Mme [I] avait une ancienneté de 1 an et 7 mois à l’issue de son préavis, il convient par conséquent de faire droit à la demande à hauteur de 595,55 euros, non utilement contestée par l’intimé qui se borne à demander à titre subsidiaire, que les demandes indemnitaires soient réduites à de plus justes proportions en l’absence de préjudice.

– sur l’indemnité compensatrice de préavis:

Il convient de confirmer la décision qui a condamné la société à payer à la salariée la somme de 1 504,57 euros équivalent à un mois de salaire, à titre d’indemnité compensatrice de préavis, outre 150,45 euros, telle que réclamée, au titre des congés payés afférents et d’infirmer le jugement de ce chef.

– sur les dommages et intérêts pour licenciement sans cause réelle et sérieuse :

En application de l’article L.1235-3 du code du travail, si le licenciement du salarié survient pour une cause qui n’est pas réelle et sérieuse, le juge peut prononcer sa réintégration dans l’entreprise. Si l’une ou l’autre des parties refuse la réintégration, le juge octroie au salarié une indemnité à la charge de l’employeur, dont le montant est compris entre les montants minimaux et maximaux fixés dans le tableau.

En l’espèce, Mme [I] réclame la somme de 3 000,14 euros, soit deux mois de salaire faisant valoir le dol de l’employeur qui l’a contrainte à signer un contrat à durée déterminée alors qu’elle pensait être engagée à durée indéterminée et ajoutant qu’elle a démissionné d’un autre emploi.

La cour relève que le préjudice lié à la perte de l’emploi sera intégralement réparé par l’allocation de la somme de 1 600 euros.

Sur les autres demandes

Il convient d’ordonner à la société de remettre à la salariée un bulletin de salaire rectificatif conformé au présent arrêt.

Il y a lieu de condamner la société qui succombe au principal à verser à Mme [I] la somme de 2 000 euros au titre de l’article 700 du code de procédure civile et aux dépens de première instance et d’appel.

PAR CES MOTIFS

LA COUR, statuant publiquement et contradictoirement’

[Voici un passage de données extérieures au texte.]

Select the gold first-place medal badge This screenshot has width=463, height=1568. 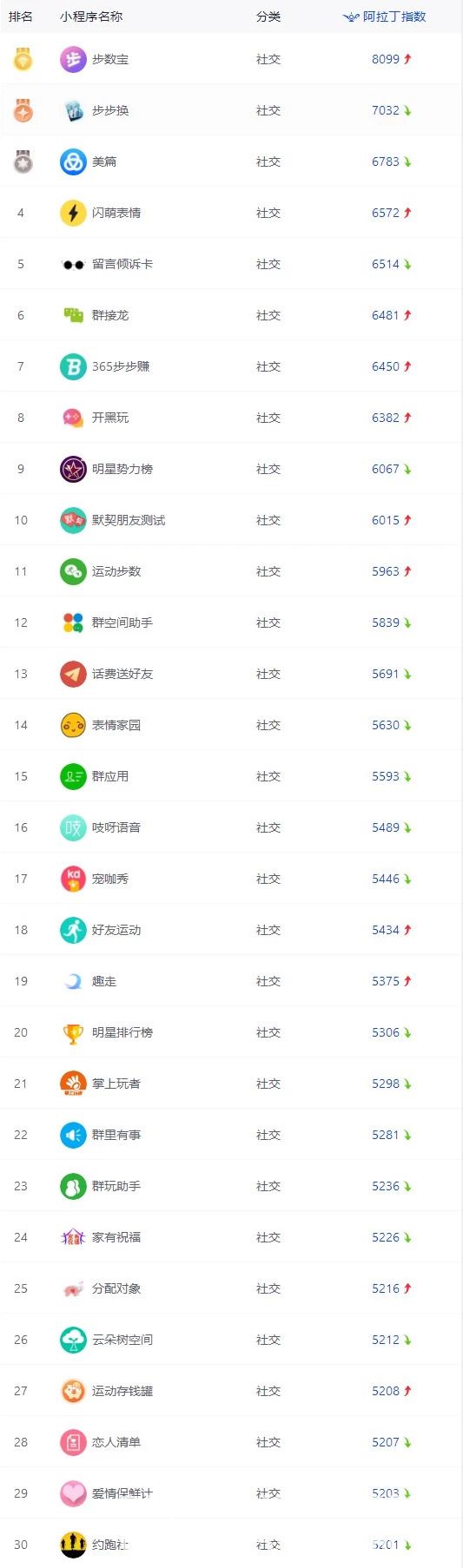click(23, 59)
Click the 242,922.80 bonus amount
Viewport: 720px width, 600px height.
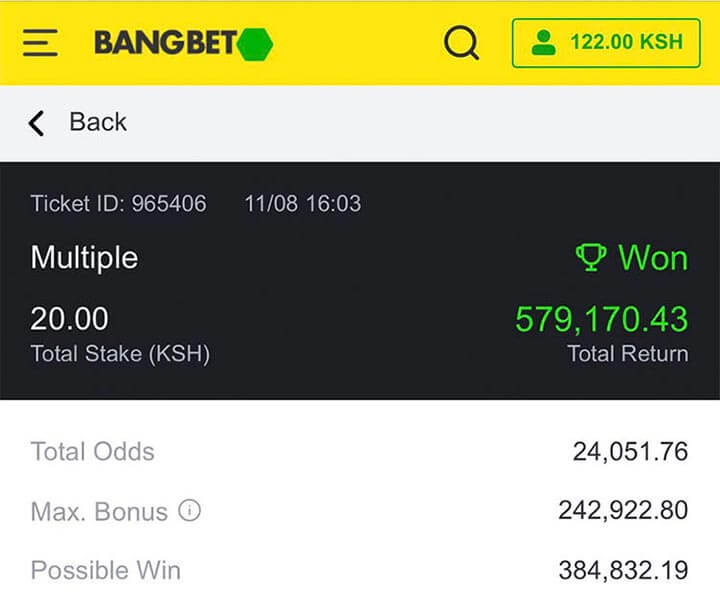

CONFIRME le jugement entreprise SAUF s’agissant du quantum des condamnations au titre de l’indemnité légale de licenciement et des dommages et intérêts pour licenciement sans cause réelle et sérieuse, des congés payés afférents au titre de l’indemnité compensatrice de préavis,

STATUANT à nouveau des chefs infirmés et Y AJOUTANT :

REQUALIFIE le contrat de travail à durée déterminée en contrat de travail à durée indéterminée depuis le 24 juillet 2017

CONDAMNE la société APGS SAP à payer à Mme [Y] [I] les sommes suivantes :

– 150,45 euros à titre de congés payés afférents sur l’indemnité compensatrice de congés payés,

– 595,55 euros à titre d’indemnité légale de licenciement,

– 1 600 euros à titre de dommages et intérêts pour licenciement sans cause réelle et sérieuse,

– 2 000 euros au titre de l’article 700 du code de procédure civile,

ORDONNE à la société APGS SAP de remettre à Mme [I] un bulletin de salaire rectificatif conforme aux dispositions du présent arrêt,

DEBOUTE les parties du surplus de leurs demandes,

CONDAMNE la société APGS SAP aux dépens de première instance et d’appel.